If you want to let Claude Code work on a real codebase, run code, and use tools on behalf of a user, you quickly run into a trust problem.
It is not enough to say "the agent runs in a sandbox." You also need to decide which part of the system is trusted, which part is not, and where secrets are actually allowed to live.
That is what this runtime is built around.
In practice, there are five questions that matter:
- Where do the files live?
- Where does generated code actually run?
- How does the model reach Anthropic or OpenRouter?
- How do tools and MCP integrations work?
- Which process is trusted, and which one is not?
This article walks through those questions one by one.
The Basic Shape of the Runtime
Each session gets its own sandboxed environment. Inside that sandbox, the actual Claude Code process runs in a separate execution container.
By that we mean the agent process does not run directly on the sandbox host and it does not run in the same process as the Sandbox Manager. In our case, the execution container is the inner Docker container where Claude actually runs commands, executes scripts, installs packages, and works against the mounted workspace.
We also add gVisor through Docker with runsc. In plain language, that gives the container one more isolation layer instead of relying only on a standard container boundary. If the agent process misbehaves, that extra boundary matters.
Next to that container sits a trusted control layer we call the Sandbox Manager. It prepares the session, starts the agent process, manages tools and MCP calls, and controls the paths that lead to secrets and model access.

**TASK DIRECTIONS**
Extend the article on the Claude Code sandbox runtime, picking up right after its last sentence, which introduces the Sandbox Manager. Nothing in the records that come after this is needed for the work.

**DATA UNDER STUDY**
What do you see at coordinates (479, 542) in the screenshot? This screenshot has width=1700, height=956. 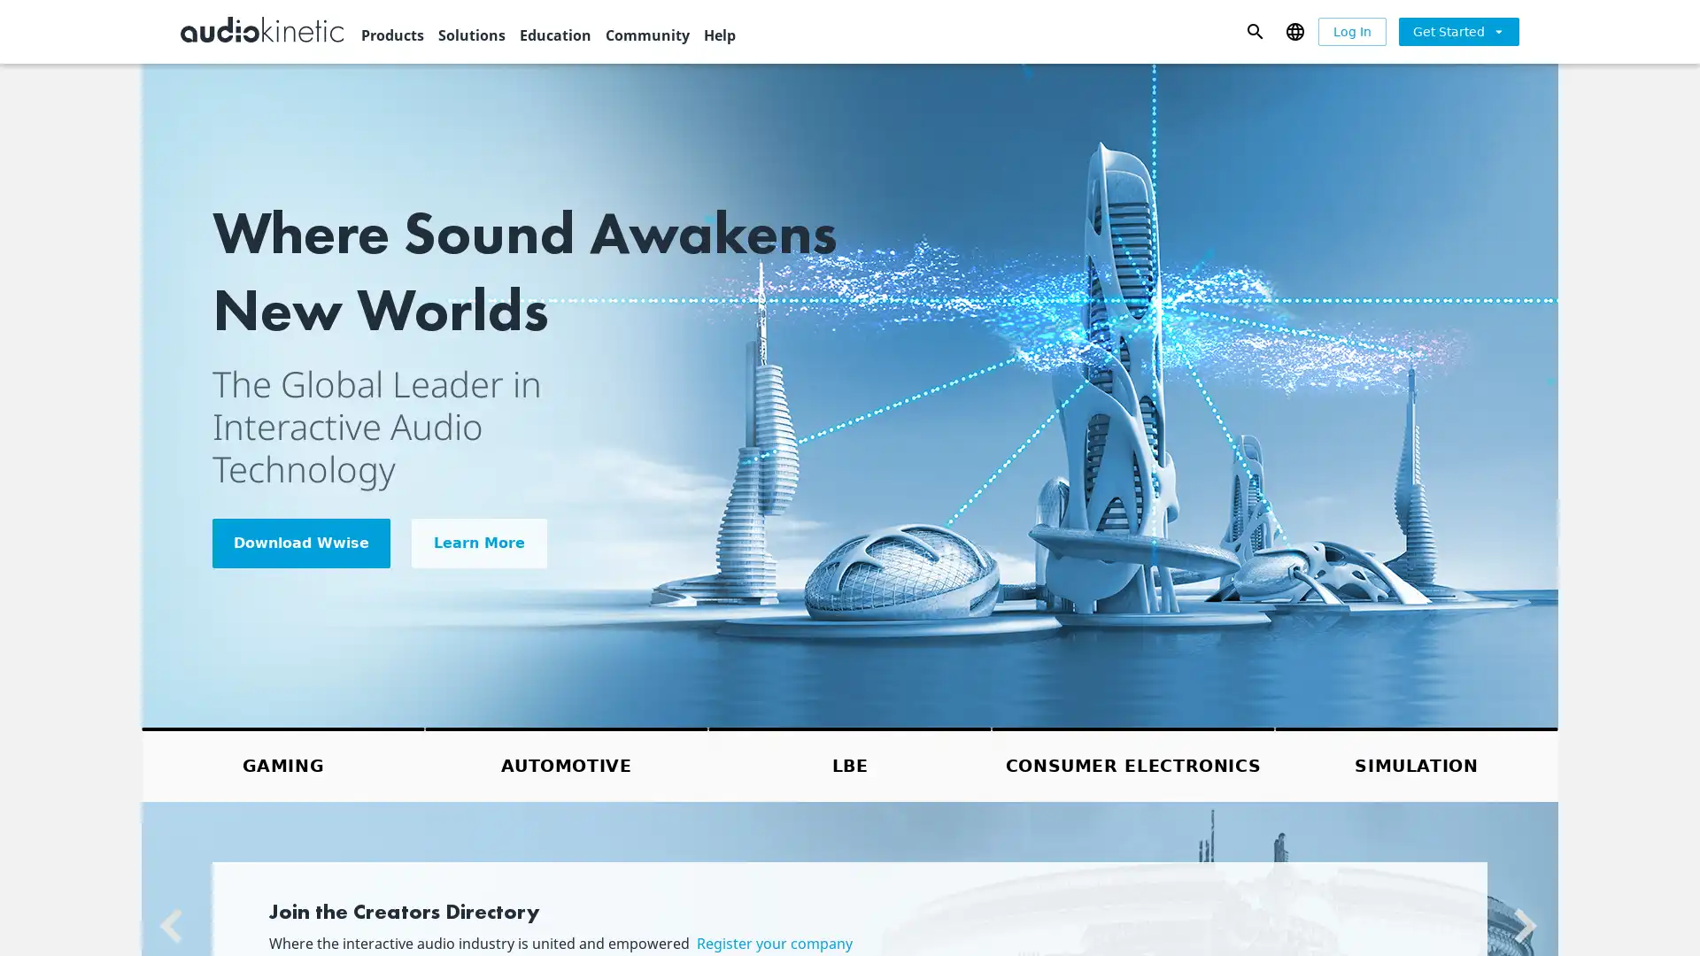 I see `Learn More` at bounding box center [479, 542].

...

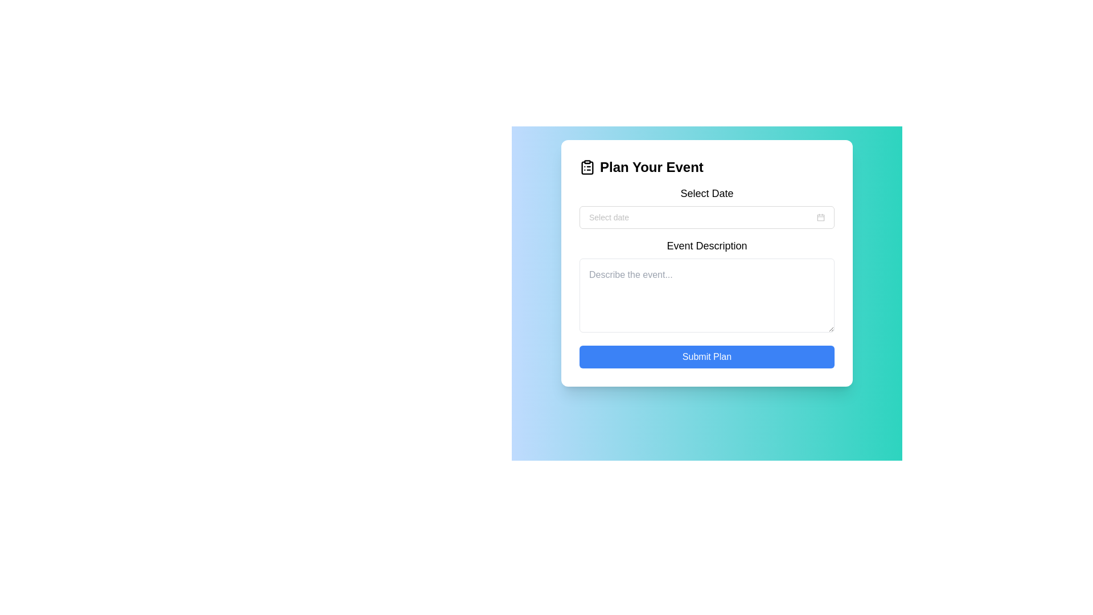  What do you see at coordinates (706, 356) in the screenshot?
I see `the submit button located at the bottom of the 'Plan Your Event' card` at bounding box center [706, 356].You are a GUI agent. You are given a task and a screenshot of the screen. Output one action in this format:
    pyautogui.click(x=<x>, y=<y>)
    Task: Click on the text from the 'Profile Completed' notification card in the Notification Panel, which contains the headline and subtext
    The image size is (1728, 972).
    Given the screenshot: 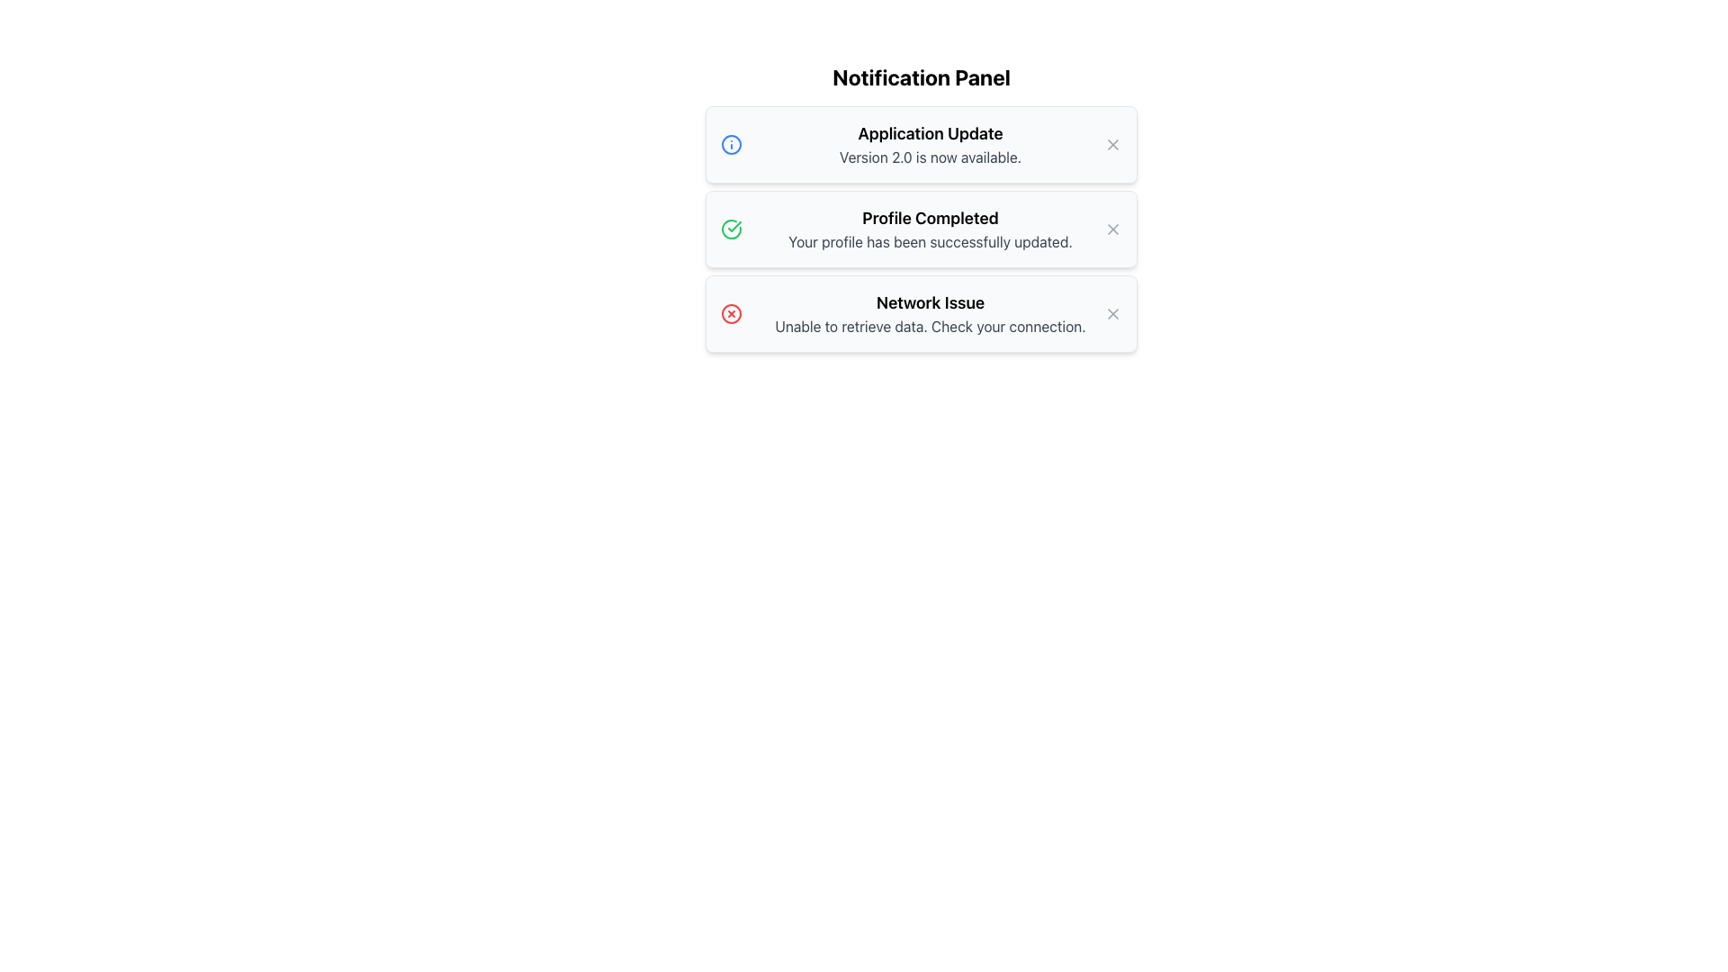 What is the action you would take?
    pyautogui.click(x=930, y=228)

**RESULT OF THIS TASK**
So there are really two boundaries that matter:
- the agent process, which is the untrusted part
- the Sandbox Manager, which is the trusted part
Where the Files Live
Project files are first prepared on the sandbox host side. The Sandbox Manager creates the workspace there and writes the runtime files the session needs before the agent starts.
That workspace is then bind-mounted into the inner execution container as the agent's working directory. So the agent sees the real project through a mounted workspace, not through a copied snapshot that can drift out of sync.
This is important because it tells you both what the agent can do and where it is doing it.
The agent can:
- read files
- edit files
- create new files
- run code from those files
But it is still doing all of that from inside the isolated container.
So if the agent writes a script into the workspace and executes it, that code runs inside the container, not on the sandbox host.
What Actually Runs Inside the Container
The agent process runs inside the inner container, not directly in the Sandbox Manager.
In practice, that means the normal things you expect from an agent session all happen inside that isolated boundary:
- shell commands
- scripts
- package installs
- code execution
The Sandbox Manager stays outside that path. It prepares the workspace, starts the agent, manages streaming, and exposes the bridge that tools and MCP integrations use.
That split is deliberate. The part that orchestrates the session is not the same part that runs the untrusted agent workload.
How Model Access Works
When Claude needs the model, it does not call Anthropic or OpenRouter directly.
Instead, the sandbox receives our own short-lived proxy token and uses that token to call our private proxy service. That proxy service then forwards the request upstream with the real provider credentials attached.
That means:
- the agent can reach the model
- the sandbox does not hold the real upstream credentials
- the real
ANTHROPIC_API_KEYand other provider keys stay on our private proxy service
So the agent process gets access to inference, but it does not get direct ownership of the provider account credentials.
How Tools and MCP Work
Tools and MCP integrations follow a different route from model inference.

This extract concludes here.